» **WORK TO DO**: Please give back the material below line for line, leaving every character as it stands.

» **EXCERPTED DATA**:
— Begin —

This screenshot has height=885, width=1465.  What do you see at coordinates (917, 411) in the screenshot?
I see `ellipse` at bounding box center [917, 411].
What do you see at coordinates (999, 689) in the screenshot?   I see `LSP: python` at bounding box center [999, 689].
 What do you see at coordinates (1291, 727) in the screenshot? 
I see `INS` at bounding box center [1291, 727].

— End —

» **CORRECT RESULT**:
This screenshot has height=885, width=1465.  What do you see at coordinates (917, 411) in the screenshot?
I see `ellipse` at bounding box center [917, 411].
What do you see at coordinates (999, 689) in the screenshot?   I see `LSP: python` at bounding box center [999, 689].
 What do you see at coordinates (1291, 727) in the screenshot? 
I see `INS` at bounding box center [1291, 727].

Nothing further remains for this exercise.